# Stated exercise
Rescale the material starting with the line that contains "FAQ Centre (27, 819)" and going on through the line that contains "Search (138, 137)", both included. Write each of those lines out again in full, with every answer coordinate multiplied by 1.75 and rounded to a whole number, halves rounded up.

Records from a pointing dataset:
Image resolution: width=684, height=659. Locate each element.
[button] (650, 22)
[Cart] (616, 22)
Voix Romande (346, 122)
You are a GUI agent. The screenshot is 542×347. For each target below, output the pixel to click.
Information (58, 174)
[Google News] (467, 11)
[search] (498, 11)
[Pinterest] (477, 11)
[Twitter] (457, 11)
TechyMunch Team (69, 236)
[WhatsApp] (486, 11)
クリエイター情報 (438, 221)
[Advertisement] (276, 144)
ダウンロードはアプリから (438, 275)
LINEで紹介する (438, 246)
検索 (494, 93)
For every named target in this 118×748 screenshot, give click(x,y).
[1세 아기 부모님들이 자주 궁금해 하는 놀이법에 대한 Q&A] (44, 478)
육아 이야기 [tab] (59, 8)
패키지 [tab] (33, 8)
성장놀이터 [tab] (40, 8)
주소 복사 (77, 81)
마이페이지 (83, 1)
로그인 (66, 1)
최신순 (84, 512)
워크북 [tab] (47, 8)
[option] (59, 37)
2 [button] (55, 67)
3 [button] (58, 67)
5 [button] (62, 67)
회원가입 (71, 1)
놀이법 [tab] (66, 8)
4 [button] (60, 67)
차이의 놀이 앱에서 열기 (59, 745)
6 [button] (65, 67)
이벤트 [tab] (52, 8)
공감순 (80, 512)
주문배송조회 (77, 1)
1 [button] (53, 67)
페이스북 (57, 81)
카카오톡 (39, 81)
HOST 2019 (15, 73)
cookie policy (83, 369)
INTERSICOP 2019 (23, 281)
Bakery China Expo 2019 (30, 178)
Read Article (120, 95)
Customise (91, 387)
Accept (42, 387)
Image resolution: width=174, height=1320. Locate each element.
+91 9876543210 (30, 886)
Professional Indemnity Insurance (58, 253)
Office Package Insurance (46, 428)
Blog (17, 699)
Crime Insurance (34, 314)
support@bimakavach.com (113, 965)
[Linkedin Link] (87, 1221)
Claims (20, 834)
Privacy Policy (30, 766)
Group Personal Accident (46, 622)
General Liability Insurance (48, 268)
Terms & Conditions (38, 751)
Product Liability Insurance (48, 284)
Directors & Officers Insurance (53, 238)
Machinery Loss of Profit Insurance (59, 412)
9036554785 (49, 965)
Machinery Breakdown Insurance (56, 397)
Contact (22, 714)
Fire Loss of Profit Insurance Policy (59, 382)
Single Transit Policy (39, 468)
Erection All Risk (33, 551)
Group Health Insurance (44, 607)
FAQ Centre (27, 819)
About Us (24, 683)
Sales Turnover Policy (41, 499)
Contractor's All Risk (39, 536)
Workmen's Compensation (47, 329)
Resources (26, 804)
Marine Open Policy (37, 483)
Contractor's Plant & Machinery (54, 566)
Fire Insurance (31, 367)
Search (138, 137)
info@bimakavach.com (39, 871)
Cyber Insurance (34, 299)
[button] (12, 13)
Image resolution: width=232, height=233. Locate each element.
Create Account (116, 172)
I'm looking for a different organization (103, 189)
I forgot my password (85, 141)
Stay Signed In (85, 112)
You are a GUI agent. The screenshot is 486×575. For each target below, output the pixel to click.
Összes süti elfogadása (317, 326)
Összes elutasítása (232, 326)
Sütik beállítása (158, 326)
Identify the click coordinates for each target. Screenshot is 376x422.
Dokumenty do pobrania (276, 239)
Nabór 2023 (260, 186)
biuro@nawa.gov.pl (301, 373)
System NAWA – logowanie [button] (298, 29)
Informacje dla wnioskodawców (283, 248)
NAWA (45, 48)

# Complete output
FAQ Centre (47, 1433)
About Us (42, 1195)
Sales Turnover Policy (72, 873)
Contractor's All Risk (68, 938)
Workmen's Compensation (82, 576)
Resources (46, 1407)
Marine Open Policy (65, 845)
Contractor's Plant & Machinery (95, 991)
Fire Insurance (54, 642)
Search (242, 240)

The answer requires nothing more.